Code for the paper "Attamba: Attending To Multi-Token States"
Yash Akhauri, Safeen Huda, Mohamed S. Abdelfattah
When predicting the next token in a sequence, vanilla transformers compute attention over all previous tokens, resulting in quadratic scaling of compute with sequence length. State-space models compress the entire sequence of tokens into a fixed-dimensional representation to improve efficiency, while other architectures achieve sub-quadratic complexity via low-rank projections or sparse attention patterns over the sequence. In this paper, we introduce Attamba, a novel architecture that uses state-space models to compress chunks of tokens and applies attention on these compressed key-value representations. We find that replacing key and value projections in a transformer with SSMs can improve model quality and enable flexible token chunking, resulting in 24% improved perplexity with transformer of similar KV-Cache and attention footprint, and ≈4× smaller KV-Cache and Attention FLOPs for 5% perplexity trade-off. Attamba can perform attention on chunked-sequences of variable length, enabling a smooth transition between quadratic and linear scaling, offering adaptable efficiency gains.
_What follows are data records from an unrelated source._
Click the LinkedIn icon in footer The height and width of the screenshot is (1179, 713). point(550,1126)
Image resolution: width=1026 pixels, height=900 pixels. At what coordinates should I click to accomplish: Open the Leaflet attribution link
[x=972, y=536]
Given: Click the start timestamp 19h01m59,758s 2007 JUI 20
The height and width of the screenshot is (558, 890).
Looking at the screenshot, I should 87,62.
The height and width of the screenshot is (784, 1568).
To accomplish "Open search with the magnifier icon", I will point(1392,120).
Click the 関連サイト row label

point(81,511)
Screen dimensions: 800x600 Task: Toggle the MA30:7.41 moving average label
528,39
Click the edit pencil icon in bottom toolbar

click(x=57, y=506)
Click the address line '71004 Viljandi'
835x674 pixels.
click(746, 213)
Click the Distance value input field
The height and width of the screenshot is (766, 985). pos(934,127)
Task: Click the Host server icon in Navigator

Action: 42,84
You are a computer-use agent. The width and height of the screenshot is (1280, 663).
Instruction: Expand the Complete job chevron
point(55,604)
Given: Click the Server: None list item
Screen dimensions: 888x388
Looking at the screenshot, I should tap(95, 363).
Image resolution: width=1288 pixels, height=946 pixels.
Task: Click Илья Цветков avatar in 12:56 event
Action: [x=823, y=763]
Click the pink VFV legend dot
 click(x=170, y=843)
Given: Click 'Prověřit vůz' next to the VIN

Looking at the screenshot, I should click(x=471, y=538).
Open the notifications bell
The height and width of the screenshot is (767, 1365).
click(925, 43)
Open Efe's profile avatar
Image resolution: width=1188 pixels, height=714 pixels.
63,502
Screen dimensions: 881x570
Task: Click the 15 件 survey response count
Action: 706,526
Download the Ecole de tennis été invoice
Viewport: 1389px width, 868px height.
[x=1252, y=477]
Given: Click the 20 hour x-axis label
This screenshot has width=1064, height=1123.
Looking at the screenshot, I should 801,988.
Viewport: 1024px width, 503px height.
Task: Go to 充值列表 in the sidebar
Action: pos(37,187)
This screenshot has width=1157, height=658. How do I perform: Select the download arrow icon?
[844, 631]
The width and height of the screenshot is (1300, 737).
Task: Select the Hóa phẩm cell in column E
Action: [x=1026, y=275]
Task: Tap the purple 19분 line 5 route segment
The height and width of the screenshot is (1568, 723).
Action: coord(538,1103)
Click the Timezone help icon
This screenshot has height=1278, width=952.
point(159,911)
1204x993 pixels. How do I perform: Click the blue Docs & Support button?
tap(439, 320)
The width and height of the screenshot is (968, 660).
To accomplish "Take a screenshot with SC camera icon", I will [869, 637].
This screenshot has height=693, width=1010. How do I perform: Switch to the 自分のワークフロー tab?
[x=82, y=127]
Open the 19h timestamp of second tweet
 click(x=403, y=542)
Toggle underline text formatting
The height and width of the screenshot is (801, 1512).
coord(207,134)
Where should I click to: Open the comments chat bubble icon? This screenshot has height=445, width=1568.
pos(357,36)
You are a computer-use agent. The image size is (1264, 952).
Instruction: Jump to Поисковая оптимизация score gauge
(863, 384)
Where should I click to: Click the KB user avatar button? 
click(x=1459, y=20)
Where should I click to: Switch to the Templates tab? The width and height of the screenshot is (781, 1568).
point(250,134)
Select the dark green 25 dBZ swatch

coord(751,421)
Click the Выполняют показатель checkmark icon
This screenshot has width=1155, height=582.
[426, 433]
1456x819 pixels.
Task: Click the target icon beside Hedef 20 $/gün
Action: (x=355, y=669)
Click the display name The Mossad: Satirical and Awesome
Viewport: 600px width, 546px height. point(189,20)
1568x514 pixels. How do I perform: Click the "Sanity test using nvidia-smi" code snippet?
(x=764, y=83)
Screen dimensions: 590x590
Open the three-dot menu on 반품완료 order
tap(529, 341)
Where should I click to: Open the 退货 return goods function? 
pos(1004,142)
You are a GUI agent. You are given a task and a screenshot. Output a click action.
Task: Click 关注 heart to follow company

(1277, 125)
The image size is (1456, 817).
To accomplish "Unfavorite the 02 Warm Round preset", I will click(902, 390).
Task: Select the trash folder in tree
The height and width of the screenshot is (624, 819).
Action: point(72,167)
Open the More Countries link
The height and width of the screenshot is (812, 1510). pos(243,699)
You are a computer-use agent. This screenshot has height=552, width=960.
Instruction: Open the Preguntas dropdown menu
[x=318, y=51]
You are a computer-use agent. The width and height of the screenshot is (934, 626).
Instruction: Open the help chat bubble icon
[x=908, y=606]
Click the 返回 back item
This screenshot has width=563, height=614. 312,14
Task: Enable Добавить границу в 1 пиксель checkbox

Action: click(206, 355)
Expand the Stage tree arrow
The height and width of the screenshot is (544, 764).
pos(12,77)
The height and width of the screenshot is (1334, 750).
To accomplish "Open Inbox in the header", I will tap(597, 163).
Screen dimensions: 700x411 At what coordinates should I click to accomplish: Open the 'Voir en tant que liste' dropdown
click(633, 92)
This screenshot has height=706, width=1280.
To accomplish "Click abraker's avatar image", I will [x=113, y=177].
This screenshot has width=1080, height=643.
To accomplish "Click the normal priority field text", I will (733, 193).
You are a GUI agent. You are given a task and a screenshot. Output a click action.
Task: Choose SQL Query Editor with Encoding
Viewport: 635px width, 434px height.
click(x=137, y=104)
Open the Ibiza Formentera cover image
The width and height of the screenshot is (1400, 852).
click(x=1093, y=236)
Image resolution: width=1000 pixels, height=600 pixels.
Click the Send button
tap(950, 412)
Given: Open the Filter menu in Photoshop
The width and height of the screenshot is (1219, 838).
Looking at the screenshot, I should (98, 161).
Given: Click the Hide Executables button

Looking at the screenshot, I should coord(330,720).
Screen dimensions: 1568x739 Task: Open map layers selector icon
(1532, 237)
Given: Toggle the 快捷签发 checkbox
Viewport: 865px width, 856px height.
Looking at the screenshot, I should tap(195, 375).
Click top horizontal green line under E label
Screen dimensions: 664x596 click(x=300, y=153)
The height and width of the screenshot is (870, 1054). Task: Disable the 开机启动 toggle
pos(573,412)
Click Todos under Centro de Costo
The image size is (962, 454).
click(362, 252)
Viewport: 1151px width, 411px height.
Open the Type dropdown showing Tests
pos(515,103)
The code release is still in progress, but all our experiments should be reproducible from this repository. This repository builds on top of Meta-Lingua to implement Attamba. Relevant config files and code is located in apps/attamba, as well as eval-time patches in lm_eval_instructions.md. It is recommended to clone lm-eval-harness and applying the lm_eval_changes.patch to enable WikiText2 evaluation. As this relies on an older commit from lingua (experimental framework still in development), other downstream-evaluations are not reliable. We are working on fixing these bugs and training larger models with a more thorough downstream task and long-bench evaluation.
Follow the setup steps specified here.
We train on a single A6000 GPU, which means we only train on dclm_baseline_1.0.chunk.00.jsonl, which is around 13B tokens. Our results are reported on training runs between 1B and 8B tokens.
Appropriate config files are located in ablation_backup, as well as apps/attamba/configs/ablation_configs.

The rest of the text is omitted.